Aim of the exercise: Beginning at the line that contains "The width and", output each line exactly through the end of the records, and drop any pictures.

Start of Records

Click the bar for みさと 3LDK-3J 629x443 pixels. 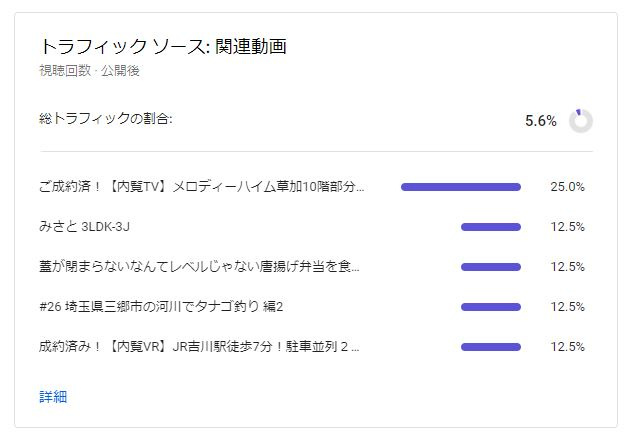491,227
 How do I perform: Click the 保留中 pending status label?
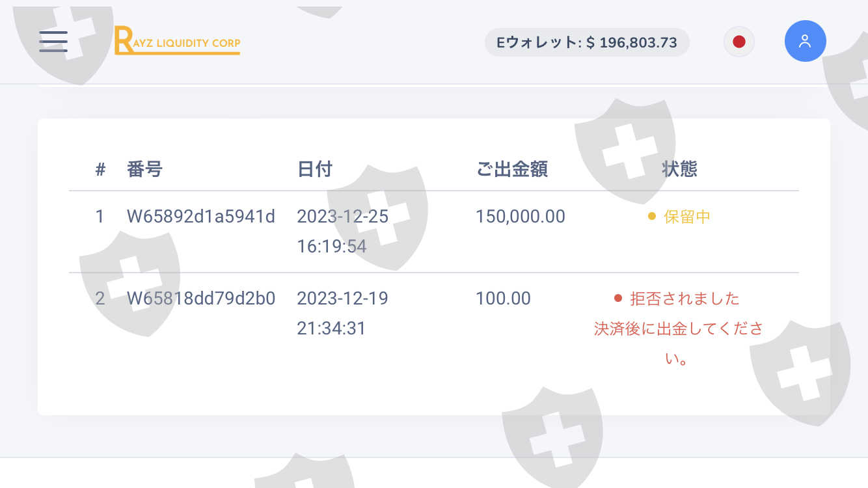[x=687, y=217]
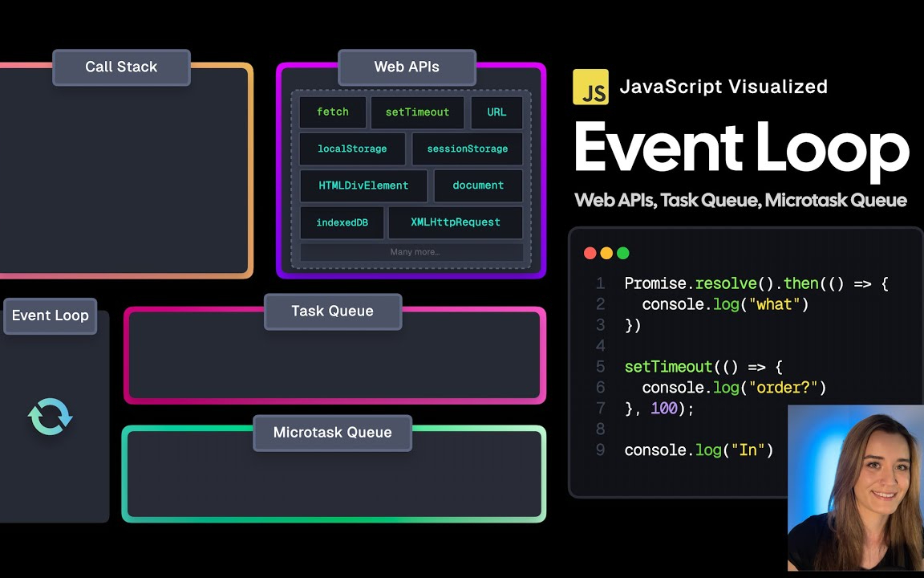
Task: Click the yellow window dot in code editor
Action: [x=606, y=253]
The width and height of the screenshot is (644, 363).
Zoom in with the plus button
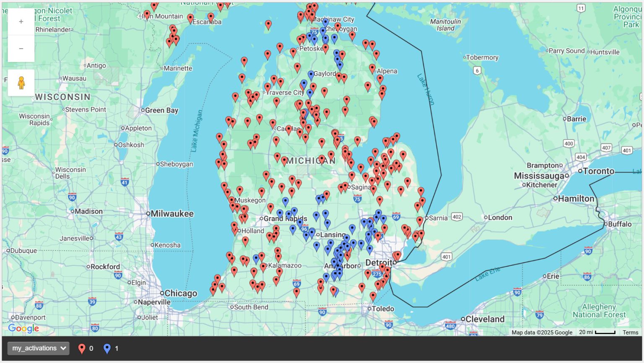click(21, 21)
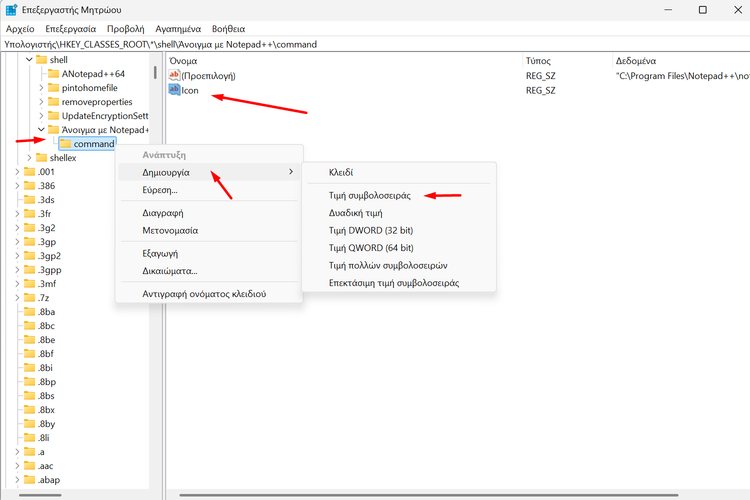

End of Records

Reply:
The width and height of the screenshot is (644, 363).
Zoom in with the plus button
click(21, 21)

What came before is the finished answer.